1. Übergabe der Unterlagen

... der Verwaltung rechtzeitig vor Beginn der Tätigkeit sämtliche Verwaltungsunterlagen, die zu einer ordnungsgemäßen Verwaltung erforderlich sind, in geordneter Form auszuhändigen, insbesondere

Teilungserklärung/Gemeinschaftsordnung;

aktuelle Stammdaten (Eigentümerlisten, Adressen, Wohnungs-Nr., Wohnflächen);

Beschlußprotokolle der Eigentümerversammlungen;

alle gerichtlichen Entscheidungen aus WEG-Verfahren;

vollständige Bau-, Revisions- und Lagepläne einschl. Massenangaben;

alle z. Zt. bestehenden Verträge, die mit Dritten im Namen der Gemeinschaft abgeschlossen wurden;

den gültigen Wirtschaftsplan und die letzte Jahresabrechnung;

vom Beirat geprüfte Belege in geordneter und zusammengestellter Form einschließlich Geldbestandsnachweis über die gemeinschaftlichen Gelder in spezifizierter Form.

2. Schadensmeldung

... erkannte Schäden im Gemeinschaftseigentum, auch im Bereich des Sondereigentums, sind vom Miteigentümer der Verwaltung unverzüglich schriftlich anzuzeigen.

3. Zutritt zum Sonder-/Teileigentum

... den Zutritt zum Sondereigentum nach vorheriger Terminanmeldung durch die Verwaltung oder Dritte für Ablese-, Überprüfungs- und Instandsetzungsmaßnahmen am Sonder-/Gemeinschaftseigentum sicherzustellen.

4. Hausordnung

... für die Einhaltung der jeweils gültigen Hausordnung der Gemeinschaft, insbesondere bei Vermietung, zu sorgen. Die Hausordnung der Eigentümergemeinschaft ist als Bestandteil in den Mietvertrag aufzunehmen.

5. Namensschilder

... die Namensschilder (Klingel, Briefkasten usw.) unverzüglich und einheitlich nach bestehendem Muster von jedem Eigentümer bzw. Vermieter auf eigene Kosten anbringen zu lassen. Andernfalls erledigt dies der Hausmeister ohne weitere Abmahnung zu Lasten der Jahresabrechnung des säumigen Eigentümers.

6. Wertverbesserungen

... Wertverbesserungen im Sondereigentum, die Über die Ausstattung gemäß Baubeschreibung hinausgehen, der Verwaltung unter Angabe der Werte schriftlich mitzuteilen, sofern nicht eine gesonderte Regelung besteht.

7. Weiterveräußerung

... bei Weiterveräußerung mit dem Rechtsnachfolger zu vereinbaren, daß mit dem Eigentumsübergang alle Ansprüche und Verpflichtungen aus der Mitgliedschaft in der Eigentümergemeinschaft einschließlich dem Anteil an der Instandhaltunsgrückstellung auf den Erwerber übergehen.

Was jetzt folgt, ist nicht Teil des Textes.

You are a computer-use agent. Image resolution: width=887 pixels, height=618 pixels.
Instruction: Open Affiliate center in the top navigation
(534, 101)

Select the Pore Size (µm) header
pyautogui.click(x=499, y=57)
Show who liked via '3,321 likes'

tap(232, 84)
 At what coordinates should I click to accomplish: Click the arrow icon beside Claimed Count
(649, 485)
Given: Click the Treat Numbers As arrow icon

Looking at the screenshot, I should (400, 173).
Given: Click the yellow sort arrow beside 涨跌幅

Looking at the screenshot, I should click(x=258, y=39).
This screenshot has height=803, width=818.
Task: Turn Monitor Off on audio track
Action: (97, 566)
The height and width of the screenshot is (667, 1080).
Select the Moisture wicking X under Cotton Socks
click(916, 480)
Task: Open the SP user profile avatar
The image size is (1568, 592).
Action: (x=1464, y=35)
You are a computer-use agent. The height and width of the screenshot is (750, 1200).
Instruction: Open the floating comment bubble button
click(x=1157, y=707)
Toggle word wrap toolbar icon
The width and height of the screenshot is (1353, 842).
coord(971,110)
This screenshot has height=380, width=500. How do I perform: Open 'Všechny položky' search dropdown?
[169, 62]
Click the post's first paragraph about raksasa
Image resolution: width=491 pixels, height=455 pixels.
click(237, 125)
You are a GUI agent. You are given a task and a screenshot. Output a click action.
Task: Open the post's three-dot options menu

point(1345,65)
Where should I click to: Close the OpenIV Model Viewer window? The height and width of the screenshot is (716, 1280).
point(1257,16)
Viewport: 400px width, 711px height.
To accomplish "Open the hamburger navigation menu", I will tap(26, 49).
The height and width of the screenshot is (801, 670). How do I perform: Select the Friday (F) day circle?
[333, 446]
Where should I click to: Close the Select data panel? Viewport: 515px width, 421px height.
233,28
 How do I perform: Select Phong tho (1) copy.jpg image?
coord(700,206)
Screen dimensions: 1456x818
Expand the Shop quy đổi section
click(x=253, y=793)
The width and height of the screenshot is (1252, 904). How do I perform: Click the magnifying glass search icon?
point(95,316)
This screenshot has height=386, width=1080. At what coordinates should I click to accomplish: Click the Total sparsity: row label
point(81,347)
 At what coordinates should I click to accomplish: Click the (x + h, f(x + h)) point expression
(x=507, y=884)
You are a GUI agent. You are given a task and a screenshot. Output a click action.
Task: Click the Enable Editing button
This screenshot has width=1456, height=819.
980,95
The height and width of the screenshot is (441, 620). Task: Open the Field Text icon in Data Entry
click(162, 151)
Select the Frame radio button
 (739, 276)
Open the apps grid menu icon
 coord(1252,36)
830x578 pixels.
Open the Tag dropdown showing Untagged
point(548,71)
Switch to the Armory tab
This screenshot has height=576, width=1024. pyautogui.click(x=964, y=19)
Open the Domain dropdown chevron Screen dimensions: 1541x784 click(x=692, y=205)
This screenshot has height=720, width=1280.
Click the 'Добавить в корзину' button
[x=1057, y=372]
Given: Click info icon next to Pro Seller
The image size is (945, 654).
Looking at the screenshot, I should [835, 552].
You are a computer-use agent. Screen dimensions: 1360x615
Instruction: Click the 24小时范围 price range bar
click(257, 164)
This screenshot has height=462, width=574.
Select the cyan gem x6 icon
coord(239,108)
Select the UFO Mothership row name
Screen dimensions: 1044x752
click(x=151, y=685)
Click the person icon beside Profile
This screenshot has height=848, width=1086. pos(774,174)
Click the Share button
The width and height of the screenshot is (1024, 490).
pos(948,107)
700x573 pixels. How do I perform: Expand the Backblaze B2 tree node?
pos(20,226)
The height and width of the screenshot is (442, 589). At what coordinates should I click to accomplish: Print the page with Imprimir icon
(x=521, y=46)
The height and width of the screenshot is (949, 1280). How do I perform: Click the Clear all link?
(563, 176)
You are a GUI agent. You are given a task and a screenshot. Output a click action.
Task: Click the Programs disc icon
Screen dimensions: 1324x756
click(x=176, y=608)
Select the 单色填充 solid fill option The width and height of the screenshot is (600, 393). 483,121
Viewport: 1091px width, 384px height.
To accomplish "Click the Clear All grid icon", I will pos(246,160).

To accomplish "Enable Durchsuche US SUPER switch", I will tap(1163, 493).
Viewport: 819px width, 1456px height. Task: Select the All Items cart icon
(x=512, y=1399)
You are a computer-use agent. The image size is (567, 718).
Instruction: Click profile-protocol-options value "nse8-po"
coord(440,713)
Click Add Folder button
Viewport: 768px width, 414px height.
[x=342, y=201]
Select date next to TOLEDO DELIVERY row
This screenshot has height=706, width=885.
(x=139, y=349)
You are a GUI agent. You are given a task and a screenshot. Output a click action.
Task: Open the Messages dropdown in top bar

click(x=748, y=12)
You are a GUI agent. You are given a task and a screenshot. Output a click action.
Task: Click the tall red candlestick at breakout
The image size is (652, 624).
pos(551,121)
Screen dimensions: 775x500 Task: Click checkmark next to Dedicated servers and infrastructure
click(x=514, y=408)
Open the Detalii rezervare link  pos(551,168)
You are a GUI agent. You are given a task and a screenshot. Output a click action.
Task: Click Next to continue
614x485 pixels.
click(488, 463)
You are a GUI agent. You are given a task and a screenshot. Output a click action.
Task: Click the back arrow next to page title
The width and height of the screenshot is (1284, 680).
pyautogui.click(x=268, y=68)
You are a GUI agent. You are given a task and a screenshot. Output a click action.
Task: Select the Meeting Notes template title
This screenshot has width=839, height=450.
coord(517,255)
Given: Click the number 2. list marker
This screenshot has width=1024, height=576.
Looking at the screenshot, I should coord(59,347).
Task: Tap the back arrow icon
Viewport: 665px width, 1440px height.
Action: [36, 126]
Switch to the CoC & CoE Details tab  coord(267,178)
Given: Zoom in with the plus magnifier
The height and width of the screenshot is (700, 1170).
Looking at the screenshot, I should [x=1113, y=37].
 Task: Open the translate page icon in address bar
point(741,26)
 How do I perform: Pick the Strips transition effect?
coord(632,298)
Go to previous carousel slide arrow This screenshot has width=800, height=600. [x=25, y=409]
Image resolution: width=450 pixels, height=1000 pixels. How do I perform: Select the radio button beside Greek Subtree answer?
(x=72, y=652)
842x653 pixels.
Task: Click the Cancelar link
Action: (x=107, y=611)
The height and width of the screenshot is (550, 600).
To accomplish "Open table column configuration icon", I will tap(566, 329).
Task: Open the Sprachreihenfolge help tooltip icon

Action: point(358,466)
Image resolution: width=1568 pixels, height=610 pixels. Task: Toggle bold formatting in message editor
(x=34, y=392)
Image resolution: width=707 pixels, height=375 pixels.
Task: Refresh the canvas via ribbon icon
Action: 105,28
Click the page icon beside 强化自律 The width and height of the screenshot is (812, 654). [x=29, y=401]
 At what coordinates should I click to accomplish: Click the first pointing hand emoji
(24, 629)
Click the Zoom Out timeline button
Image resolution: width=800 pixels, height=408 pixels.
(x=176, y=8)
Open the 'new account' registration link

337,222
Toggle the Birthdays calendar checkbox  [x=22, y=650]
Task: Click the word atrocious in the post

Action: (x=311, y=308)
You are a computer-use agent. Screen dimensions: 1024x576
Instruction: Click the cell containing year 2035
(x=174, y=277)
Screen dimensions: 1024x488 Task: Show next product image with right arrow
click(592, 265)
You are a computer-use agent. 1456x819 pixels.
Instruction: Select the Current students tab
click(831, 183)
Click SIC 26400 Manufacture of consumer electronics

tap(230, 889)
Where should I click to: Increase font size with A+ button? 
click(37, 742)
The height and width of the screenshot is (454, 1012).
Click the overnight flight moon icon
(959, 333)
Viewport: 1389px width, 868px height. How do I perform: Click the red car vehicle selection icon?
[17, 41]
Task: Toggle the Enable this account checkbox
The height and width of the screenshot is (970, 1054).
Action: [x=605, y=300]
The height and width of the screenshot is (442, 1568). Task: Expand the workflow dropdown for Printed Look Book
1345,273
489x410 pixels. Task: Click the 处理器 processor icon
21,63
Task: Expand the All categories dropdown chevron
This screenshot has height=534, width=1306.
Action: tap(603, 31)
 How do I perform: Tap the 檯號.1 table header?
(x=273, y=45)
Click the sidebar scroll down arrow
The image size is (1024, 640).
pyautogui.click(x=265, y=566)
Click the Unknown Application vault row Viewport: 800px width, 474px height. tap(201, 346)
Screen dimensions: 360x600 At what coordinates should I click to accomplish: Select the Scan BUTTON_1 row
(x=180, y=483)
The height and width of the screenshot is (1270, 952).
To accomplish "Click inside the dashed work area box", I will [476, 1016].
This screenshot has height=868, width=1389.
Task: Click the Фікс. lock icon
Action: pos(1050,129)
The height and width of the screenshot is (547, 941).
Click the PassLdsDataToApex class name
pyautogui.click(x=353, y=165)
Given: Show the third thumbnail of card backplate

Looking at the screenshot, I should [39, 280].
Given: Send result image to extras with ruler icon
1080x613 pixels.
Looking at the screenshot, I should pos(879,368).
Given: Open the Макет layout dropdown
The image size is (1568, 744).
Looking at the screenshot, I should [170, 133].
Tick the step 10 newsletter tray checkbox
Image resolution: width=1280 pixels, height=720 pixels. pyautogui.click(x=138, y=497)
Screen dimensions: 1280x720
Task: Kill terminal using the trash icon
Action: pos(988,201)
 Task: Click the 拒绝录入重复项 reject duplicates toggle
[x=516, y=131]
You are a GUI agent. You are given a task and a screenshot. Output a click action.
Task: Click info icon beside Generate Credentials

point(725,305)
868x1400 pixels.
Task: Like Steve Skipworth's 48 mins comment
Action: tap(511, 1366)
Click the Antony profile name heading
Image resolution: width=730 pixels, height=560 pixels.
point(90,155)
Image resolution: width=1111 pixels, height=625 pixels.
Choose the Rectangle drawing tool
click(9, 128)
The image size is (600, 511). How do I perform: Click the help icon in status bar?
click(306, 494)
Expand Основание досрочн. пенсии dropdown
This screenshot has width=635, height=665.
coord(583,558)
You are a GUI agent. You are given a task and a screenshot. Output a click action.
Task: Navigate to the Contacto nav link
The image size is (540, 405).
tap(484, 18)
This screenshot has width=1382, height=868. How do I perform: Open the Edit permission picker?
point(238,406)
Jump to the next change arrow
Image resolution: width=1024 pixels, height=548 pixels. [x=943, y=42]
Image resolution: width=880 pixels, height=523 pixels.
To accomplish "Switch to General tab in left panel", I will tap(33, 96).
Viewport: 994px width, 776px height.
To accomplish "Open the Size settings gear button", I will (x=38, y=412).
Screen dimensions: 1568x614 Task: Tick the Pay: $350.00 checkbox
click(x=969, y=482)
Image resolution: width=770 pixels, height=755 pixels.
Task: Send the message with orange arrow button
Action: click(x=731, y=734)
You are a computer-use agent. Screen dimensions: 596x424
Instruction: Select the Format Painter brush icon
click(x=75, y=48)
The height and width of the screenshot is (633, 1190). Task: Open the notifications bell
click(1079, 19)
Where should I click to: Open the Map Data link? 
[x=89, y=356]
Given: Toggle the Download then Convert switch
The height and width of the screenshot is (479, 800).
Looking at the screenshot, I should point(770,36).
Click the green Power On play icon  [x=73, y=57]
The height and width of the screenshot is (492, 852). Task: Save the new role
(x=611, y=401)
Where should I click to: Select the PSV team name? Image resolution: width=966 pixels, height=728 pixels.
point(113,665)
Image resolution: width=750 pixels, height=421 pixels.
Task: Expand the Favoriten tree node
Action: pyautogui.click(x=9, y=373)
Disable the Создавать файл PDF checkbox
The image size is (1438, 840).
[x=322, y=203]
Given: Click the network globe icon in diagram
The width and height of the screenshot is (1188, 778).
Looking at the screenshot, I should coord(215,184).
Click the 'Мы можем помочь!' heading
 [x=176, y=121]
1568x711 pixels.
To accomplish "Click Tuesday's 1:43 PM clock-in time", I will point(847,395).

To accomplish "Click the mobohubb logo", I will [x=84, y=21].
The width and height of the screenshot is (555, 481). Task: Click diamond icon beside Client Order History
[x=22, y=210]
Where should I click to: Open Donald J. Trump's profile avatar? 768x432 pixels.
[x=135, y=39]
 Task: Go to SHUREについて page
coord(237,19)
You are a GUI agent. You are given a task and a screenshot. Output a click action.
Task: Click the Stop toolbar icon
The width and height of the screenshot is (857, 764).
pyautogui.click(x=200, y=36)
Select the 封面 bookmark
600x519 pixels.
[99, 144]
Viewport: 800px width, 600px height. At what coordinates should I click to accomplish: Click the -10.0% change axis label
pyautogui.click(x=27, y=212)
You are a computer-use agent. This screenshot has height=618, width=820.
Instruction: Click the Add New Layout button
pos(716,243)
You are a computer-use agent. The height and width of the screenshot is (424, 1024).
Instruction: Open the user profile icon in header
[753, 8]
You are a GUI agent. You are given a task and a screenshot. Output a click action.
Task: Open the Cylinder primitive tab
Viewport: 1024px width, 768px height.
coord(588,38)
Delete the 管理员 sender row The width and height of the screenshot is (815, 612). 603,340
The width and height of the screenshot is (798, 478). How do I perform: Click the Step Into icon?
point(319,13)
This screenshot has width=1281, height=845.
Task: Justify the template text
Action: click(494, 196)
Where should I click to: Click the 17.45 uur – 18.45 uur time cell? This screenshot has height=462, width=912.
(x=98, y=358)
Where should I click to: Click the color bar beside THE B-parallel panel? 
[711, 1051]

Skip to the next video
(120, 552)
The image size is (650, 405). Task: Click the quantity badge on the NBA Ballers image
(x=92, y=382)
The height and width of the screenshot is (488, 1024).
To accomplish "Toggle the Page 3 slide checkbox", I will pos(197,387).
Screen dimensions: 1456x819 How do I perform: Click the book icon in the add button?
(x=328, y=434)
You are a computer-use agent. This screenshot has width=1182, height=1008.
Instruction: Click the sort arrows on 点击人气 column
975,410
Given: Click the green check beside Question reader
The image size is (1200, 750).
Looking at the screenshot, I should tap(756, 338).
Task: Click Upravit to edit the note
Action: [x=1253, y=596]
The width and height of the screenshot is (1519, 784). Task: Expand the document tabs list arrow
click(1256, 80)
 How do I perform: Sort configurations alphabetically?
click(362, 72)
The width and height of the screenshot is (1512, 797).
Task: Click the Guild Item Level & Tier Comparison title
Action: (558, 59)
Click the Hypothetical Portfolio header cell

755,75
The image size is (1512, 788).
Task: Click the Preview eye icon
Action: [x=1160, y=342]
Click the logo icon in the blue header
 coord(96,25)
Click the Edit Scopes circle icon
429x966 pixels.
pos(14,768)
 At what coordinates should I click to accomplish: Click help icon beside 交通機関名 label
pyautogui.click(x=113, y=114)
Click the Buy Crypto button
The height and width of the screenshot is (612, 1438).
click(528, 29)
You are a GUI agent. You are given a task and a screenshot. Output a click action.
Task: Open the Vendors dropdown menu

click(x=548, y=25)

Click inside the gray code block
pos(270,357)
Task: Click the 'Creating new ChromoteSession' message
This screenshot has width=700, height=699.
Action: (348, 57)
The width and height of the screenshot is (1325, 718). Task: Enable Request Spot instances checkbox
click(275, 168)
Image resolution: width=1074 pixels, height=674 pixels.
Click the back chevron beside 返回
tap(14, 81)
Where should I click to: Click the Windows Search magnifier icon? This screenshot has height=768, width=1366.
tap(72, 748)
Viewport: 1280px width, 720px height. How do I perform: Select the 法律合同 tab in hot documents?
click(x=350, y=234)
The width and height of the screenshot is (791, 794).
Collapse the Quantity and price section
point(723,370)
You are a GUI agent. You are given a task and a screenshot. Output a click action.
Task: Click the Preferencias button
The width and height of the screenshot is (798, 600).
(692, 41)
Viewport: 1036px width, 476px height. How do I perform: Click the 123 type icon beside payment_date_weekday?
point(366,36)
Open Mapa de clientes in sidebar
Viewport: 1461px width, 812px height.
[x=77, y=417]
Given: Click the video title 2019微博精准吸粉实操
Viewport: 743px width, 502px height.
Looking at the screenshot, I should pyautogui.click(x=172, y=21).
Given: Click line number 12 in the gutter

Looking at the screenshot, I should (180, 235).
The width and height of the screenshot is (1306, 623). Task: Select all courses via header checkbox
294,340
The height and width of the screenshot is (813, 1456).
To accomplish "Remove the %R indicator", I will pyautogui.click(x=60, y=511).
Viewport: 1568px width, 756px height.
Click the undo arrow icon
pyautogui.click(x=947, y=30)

8. Namens- und Adress;änderungen

... Änderungen von Namen, Adressen und sonstigen verwaltungsrelevanten Daten dem Verwalter unverzüglich schriftlich mitzuteilen.

9. Personenmehrheit

Sind mehrere Personen Eigentümer eines Wohneigentums (Erbengemeinschaften, Eheleute usw.), so ist die Miteigentümergruppe ohne weitere Aufforderung verpflichtet, der Verwaltung schriftlich einen Bevollmächtigten zu benennen, der berechtigt ist, Willenserklärungen und Zustellungen, die im Zusammenhang mit dem Wohneigentum stehen, verbindlich für sie entgegenzunehmen und abzugeben. Gleiches gilt für Miteigentümer, die sich durch Dritte vertreten lassen oder sich mehr als drei Monate im Jahr im Ausland aufhalten.

10. Zustellungsbevollmächtigung

Der Verwaltung werden Aufwendungen, auch für beauftragte Verfahrensbevollmächtigte, die ihr als Beteiligte oder Zustellungsbevollmächtigte bei der Verwaltung entstehen, erstattet. Dies gilt auch, wenn in der richterlichen Entscheidung keine Erstattung von außergerichtlichen Kosten angeordnet ist.

Die Anlagen A bis C sind Bestandteil des ausgehandelten Verwaltungsvertrages.